Baden-Württemberg macht Ernst

Von Thomas Schulze · 2015

 Ein Solarpanel auf einem Dach. Das neue Wärmegesetz stellt Hauseigentümer vor neue Herausforderungen

Am 1. Juli 2015 hat Stuttgart das novellierte Erneuerbare-Wärme-Gesetz (EWärmeG) in Kraft gesetzt. Damit steigt in dem Bundesland der vom Gesetzgeber geforderte Anteil für erneuerbare Wärme von 10 auf 15 Prozent. Hauseigentümer haben eine ganze Reihe von Optionen, um das Gesetz zu erfüllen, wenn sie einen alten oder kaputten Heizkessel austauschen.
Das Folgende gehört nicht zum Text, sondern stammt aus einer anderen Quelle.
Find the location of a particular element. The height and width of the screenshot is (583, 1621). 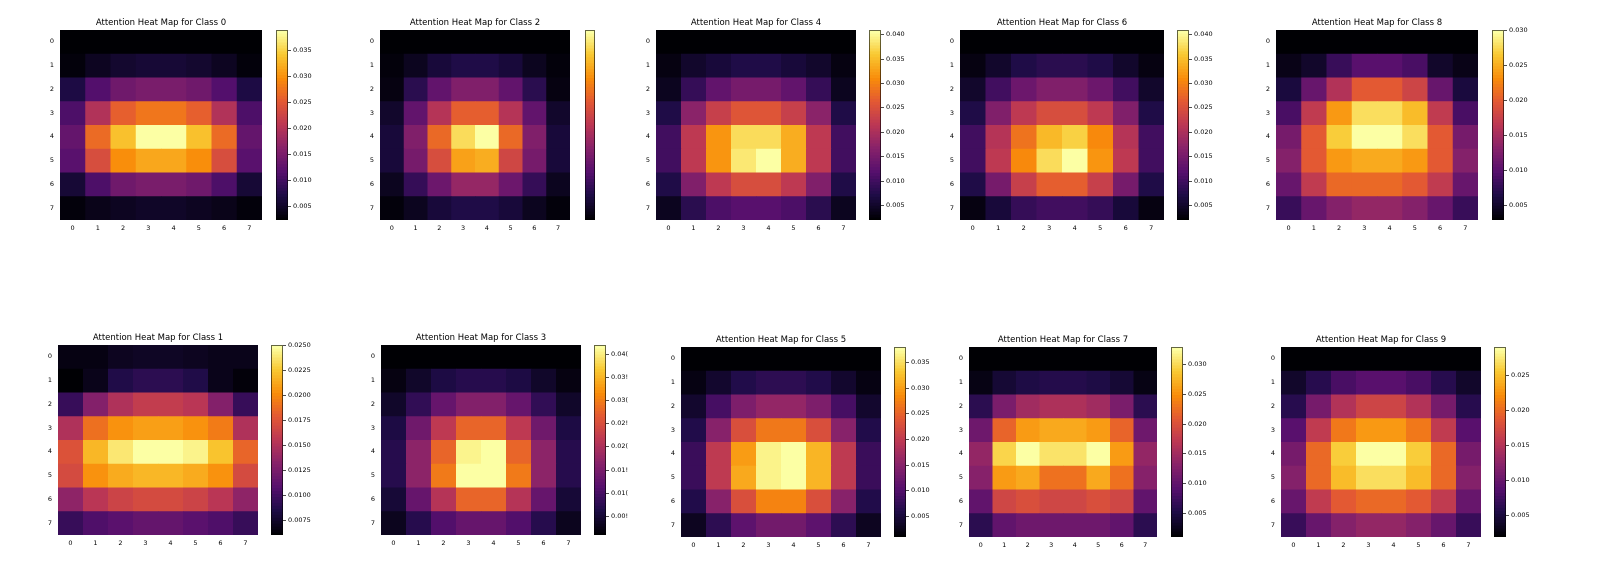

heatmap-cell-r6-c4 is located at coordinates (794, 502).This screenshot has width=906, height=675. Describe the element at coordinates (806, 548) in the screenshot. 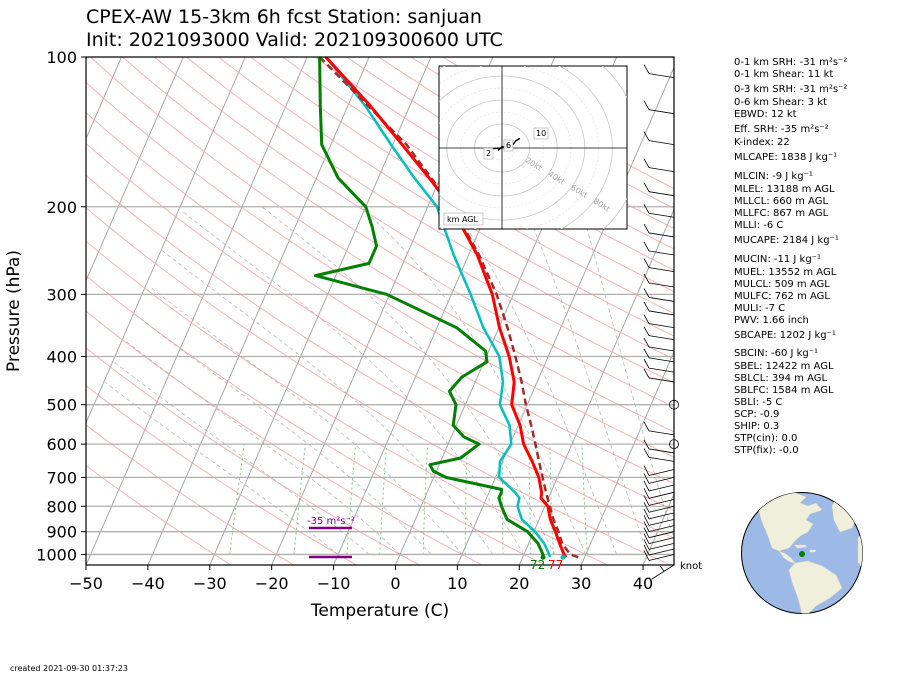

I see `caribbean-islands` at that location.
Baden-Württemberg setzt Zeichen. Mit seinem novellierten Erneuerbare-Wärme-Gesetz, das seit dem 1. Juli 2015 in Kraft ist, verschärft das Land die Umweltauflagen für Immobilien. Kern der neuen Regelungen: Der Anteil der erneuerbaren Energien bei der Warmwasseraufbereitung und Heizung von Wohngebäuden wird von zehn auf 15 Prozent erhöht. Das ist aber noch nicht alles; auch beheizbare Nichtwohngebäude wie etwa Büros, Gaststätten, Hotels, Heime, Krankenhäuser sowie Gebäude von Einzelhandel und Gewerbe müssen die neuen Umwelterfordernisse erfüllen. Das bundesweit einmalige Gesetz gilt für alle vor dem 1. Januar 2009 errichteten Gebäude. Es greift aber tatsächlich erst dann, wenn ein alter oder kaputter Heizkessel ausgetauscht wird.

Neues Wärmegesetz: Verschiedene Erfüllungsoptionen

Für Hauseigentümer gibt es verschiedene Optionen um, das Gesetz zu erfüllen. Dabei können die „Erfüllungsoptionen“ untereinander nahezu beliebig kombiniert werden. Vollständig erfüllt werden kann das Gesetz auch in Zukunft, wenn Hackschnitzel-, Scheitholz- oder Pellet-Zentralheizungen zum Einsatz kommen. „Kachelöfen, Pelletöfen sowie Grundöfen, die 30 Prozent der Wohnfläche überwiegend beheizen oder die mit einer Wassertasche Wärme an das Zentralheizungssystem abgeben, erfüllen die Anforderungen ebenfalls vollständig“, sagt Volker Kienzlen von der KEA Klimaschutz- und Energieagentur Baden-Württemberg.

Neben dem Einsatz erneuerbarer Energien kommt in dem Gesetz auch Einsparungen ein wichtiger Stellenwert zu. So wird seit dem 1. Juli 2015 zum Beispiel auch die Dämmung der Kellerdecke angerechnet. Auch kann der Ökopflicht durch den Einsatz von Kraft-Wärme-Kopplung oder den Anschluss an ein Fernwärmenetz nachgekommen werden. Allerdings müssen hier ebenfalls bestimmte Anforderungen erfüllt werden, abhängig von Leistung und Wohnfläche. Neu im Gesetz ist zudem eine individuelle Beratung mit Sanierungsempfehlungen, der sogenannte energetische Sanierungsfahrplan. Wer ihn durch einen Energieberater erstellen lässt, erfüllt die gesetzlichen Anforderungen immerhin zu einem Drittel.

Ausnahmen im Gesetz

Wie bei nahezu allen Regelungen gibt es aber auch bei dem neuen Gesetz Ausnahmen. So entfällt zum Beispiel die Verpflichtung vollständig, wenn eine solar-thermische Anlage aus baulichen, technischen oder öffentlich-rechtlichen Gründen nicht installiert werden kann. Das ist zum Beispiel dann der Fall, wenn ein Hausdach sehr stark verschattet ist oder der Denkmalschutz die Installation einer Solaranlage verbietet. Auch wer bereits in der Vergangenheit Anlagen zur Nutzung erneuerbarer Wärme installiert hat, ist von der Pflicht ausgenommen.